WHAT THE TASK REQUIRES - The response must contain every line below in which "Định" appears.

SOURCE MATERIAL -
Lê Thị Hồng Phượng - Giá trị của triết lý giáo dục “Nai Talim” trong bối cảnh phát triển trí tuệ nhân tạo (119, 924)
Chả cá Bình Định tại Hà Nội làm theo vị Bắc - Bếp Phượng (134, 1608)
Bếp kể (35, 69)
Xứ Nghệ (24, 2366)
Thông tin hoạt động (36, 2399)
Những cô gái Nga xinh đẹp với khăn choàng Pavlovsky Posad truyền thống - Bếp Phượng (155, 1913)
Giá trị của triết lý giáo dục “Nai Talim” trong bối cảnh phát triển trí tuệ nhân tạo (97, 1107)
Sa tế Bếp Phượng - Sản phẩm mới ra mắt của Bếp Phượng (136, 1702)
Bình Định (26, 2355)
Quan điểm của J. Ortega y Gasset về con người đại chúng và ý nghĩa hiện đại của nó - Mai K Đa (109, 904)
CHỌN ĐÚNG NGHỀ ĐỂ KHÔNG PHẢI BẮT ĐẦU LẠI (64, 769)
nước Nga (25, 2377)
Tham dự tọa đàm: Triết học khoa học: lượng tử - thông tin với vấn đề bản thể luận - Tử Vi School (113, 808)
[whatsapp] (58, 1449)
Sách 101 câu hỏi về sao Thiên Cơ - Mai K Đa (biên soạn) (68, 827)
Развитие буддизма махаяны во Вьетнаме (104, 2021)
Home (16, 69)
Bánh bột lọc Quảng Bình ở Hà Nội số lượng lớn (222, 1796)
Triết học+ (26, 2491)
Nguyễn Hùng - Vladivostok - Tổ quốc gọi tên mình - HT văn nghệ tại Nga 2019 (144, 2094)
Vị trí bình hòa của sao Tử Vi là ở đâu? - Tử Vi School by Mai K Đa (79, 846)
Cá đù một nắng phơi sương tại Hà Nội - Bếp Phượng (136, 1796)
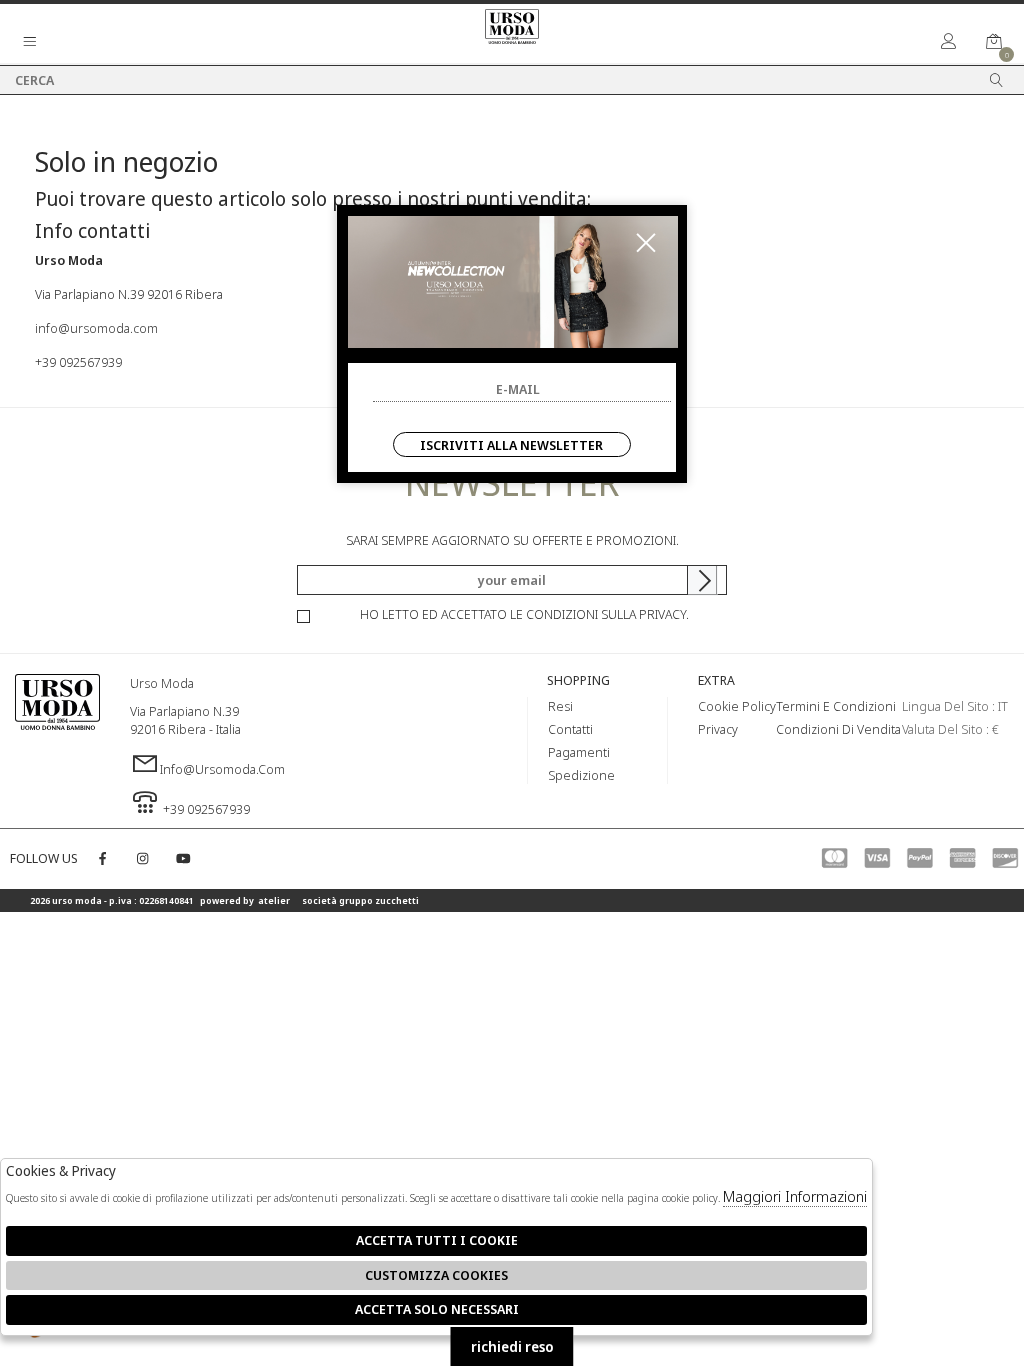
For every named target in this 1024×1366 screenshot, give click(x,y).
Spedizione (581, 775)
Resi (560, 706)
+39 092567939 (78, 362)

ANSWER TO THIS TASK -
Chả cá Bình Định tại Hà Nội làm theo vị Bắc - Bếp Phượng (134, 1608)
Bình Định (26, 2355)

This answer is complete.